From the entries below, transcribe exactly the lines between the line holding "The image size is (997, 468)." and the line holding "Open the tools", inclusive; skip all other lines.

[DATASET RECORDS Boundary: Start]

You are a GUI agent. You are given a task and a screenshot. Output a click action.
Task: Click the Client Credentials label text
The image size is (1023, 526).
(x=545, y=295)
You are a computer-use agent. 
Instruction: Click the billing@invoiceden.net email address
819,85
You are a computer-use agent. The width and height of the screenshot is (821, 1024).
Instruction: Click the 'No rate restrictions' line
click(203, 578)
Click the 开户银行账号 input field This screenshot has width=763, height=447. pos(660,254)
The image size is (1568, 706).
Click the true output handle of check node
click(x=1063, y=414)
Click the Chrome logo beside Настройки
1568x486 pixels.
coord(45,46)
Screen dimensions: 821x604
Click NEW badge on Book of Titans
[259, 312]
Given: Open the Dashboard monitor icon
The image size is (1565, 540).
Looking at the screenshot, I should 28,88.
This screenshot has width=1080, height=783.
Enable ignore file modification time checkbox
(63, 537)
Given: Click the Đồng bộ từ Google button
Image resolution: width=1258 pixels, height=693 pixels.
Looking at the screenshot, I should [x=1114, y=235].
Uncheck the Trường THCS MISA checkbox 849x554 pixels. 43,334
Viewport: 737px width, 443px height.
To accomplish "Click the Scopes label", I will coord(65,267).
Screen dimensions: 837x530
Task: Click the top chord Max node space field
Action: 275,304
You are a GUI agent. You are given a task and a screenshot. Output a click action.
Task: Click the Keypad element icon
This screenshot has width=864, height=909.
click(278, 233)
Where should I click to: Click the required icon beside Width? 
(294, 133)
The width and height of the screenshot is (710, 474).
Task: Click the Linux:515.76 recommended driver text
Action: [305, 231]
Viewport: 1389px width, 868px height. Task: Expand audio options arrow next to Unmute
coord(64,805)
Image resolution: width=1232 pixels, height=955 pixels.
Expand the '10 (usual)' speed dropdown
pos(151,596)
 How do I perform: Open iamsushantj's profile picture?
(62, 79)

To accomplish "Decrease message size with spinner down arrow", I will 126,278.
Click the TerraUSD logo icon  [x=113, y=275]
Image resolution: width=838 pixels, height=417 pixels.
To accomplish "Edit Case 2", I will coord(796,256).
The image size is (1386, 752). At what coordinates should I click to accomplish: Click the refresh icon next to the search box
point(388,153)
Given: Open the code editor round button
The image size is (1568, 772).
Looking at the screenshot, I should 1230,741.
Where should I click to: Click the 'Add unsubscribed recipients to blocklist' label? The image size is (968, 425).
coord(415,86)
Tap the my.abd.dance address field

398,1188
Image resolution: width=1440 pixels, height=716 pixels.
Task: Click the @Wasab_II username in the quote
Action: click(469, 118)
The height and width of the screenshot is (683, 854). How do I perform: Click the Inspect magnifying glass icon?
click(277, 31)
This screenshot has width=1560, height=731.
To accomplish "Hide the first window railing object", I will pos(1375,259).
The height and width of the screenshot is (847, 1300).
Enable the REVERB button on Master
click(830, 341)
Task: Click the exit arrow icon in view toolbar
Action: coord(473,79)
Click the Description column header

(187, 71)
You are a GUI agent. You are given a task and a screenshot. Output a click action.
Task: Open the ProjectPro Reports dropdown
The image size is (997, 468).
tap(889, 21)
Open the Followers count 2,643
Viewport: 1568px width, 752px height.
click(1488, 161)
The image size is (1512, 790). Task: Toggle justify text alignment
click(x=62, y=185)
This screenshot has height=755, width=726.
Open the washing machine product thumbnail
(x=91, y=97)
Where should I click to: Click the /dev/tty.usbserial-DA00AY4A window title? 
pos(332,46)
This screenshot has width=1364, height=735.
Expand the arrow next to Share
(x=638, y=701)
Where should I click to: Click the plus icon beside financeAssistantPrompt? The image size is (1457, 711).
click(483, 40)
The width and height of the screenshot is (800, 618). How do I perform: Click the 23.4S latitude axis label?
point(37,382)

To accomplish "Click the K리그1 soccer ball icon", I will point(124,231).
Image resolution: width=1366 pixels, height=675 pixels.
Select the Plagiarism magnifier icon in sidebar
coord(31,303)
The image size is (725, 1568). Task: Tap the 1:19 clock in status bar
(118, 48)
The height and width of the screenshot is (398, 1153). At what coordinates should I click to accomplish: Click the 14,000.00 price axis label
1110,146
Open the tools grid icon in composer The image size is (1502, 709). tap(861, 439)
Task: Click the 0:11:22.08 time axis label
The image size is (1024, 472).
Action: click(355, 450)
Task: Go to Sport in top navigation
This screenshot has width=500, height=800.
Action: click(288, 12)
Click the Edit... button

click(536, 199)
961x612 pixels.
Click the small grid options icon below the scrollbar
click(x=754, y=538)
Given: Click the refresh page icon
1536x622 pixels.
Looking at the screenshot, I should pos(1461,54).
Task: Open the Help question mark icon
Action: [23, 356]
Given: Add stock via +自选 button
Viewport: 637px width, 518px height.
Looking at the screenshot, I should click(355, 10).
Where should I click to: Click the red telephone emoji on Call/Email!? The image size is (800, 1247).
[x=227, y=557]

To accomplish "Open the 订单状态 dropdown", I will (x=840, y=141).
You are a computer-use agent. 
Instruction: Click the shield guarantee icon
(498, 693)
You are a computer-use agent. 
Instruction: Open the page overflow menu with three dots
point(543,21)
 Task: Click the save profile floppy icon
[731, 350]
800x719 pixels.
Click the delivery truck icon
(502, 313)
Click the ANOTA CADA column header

[DATASET RECORDS Boundary: End]

WRITTEN RESPONSE.
The image size is (997, 468).
tap(889, 21)
Open the Followers count 2,643
Viewport: 1568px width, 752px height.
click(1488, 161)
The image size is (1512, 790). Task: Toggle justify text alignment
click(x=62, y=185)
This screenshot has height=755, width=726.
Open the washing machine product thumbnail
(x=91, y=97)
Where should I click to: Click the /dev/tty.usbserial-DA00AY4A window title? 
pos(332,46)
This screenshot has width=1364, height=735.
Expand the arrow next to Share
(x=638, y=701)
Where should I click to: Click the plus icon beside financeAssistantPrompt? The image size is (1457, 711).
click(483, 40)
The width and height of the screenshot is (800, 618). How do I perform: Click the 23.4S latitude axis label?
point(37,382)

To accomplish "Click the K리그1 soccer ball icon", I will point(124,231).
Image resolution: width=1366 pixels, height=675 pixels.
Select the Plagiarism magnifier icon in sidebar
coord(31,303)
The image size is (725, 1568). Task: Tap the 1:19 clock in status bar
(118, 48)
The height and width of the screenshot is (398, 1153). At what coordinates should I click to accomplish: Click the 14,000.00 price axis label
1110,146
Open the tools grid icon in composer The image size is (1502, 709). tap(861, 439)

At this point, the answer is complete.